[[ GIVEN DATA open ]]

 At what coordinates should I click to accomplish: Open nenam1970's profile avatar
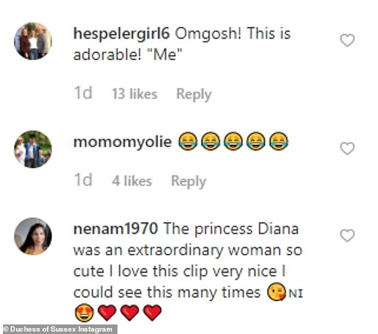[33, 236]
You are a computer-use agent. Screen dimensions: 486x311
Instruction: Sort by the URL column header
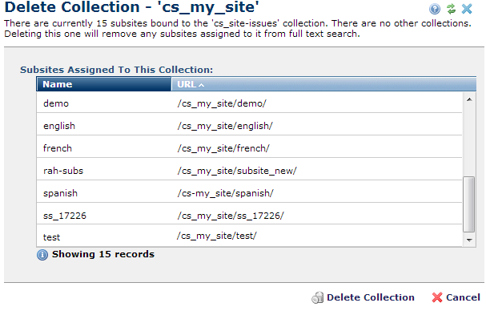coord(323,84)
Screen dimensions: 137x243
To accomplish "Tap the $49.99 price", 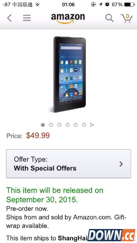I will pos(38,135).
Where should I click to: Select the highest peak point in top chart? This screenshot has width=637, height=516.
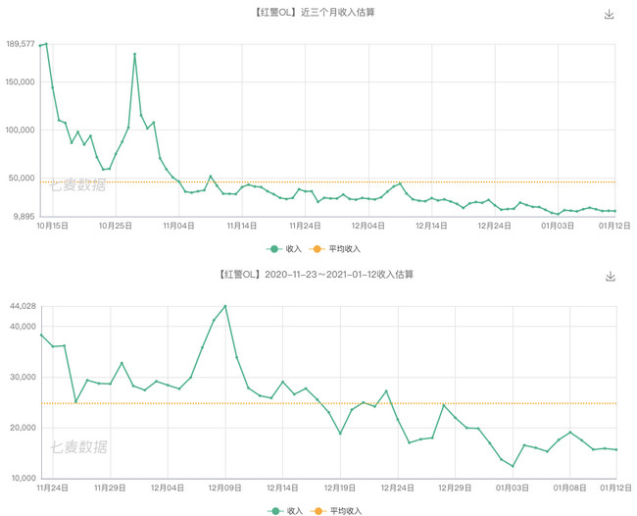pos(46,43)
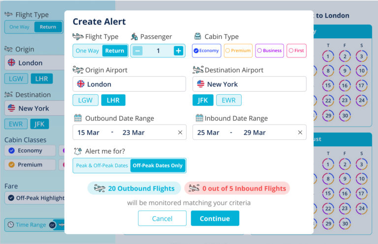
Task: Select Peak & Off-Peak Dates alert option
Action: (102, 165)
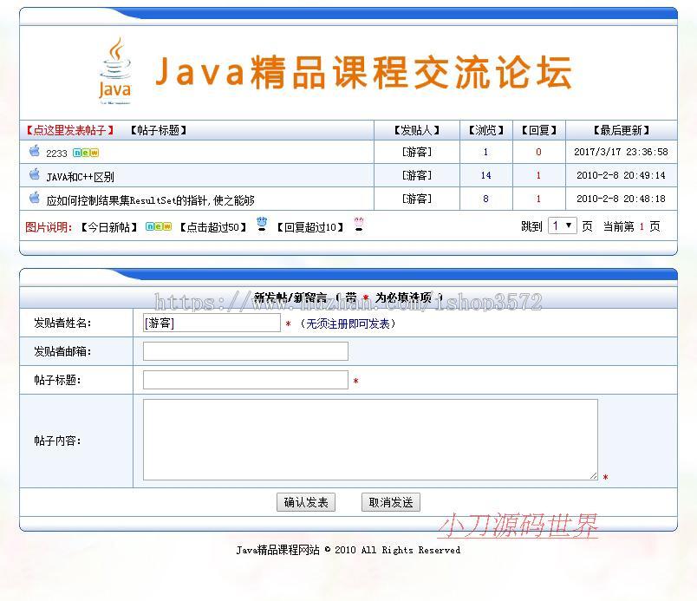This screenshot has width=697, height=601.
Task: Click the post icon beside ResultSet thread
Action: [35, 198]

[[ GIVEN DATA closed ]]

# WHAT YOU NEED TO DO
Reproduce the lines above, exactly and exclusively, from the line containing "Where should I" down to the last line, both included; pictures are not part of the copy.

# YOUR SOLUTION
Where should I click to: Select the highest peak point in top chart? This screenshot has width=637, height=516.
pos(46,43)
Task: Select Peak & Off-Peak Dates alert option
Action: (102, 165)
This screenshot has width=697, height=601.
Task: Click the post icon beside ResultSet thread
Action: [35, 198]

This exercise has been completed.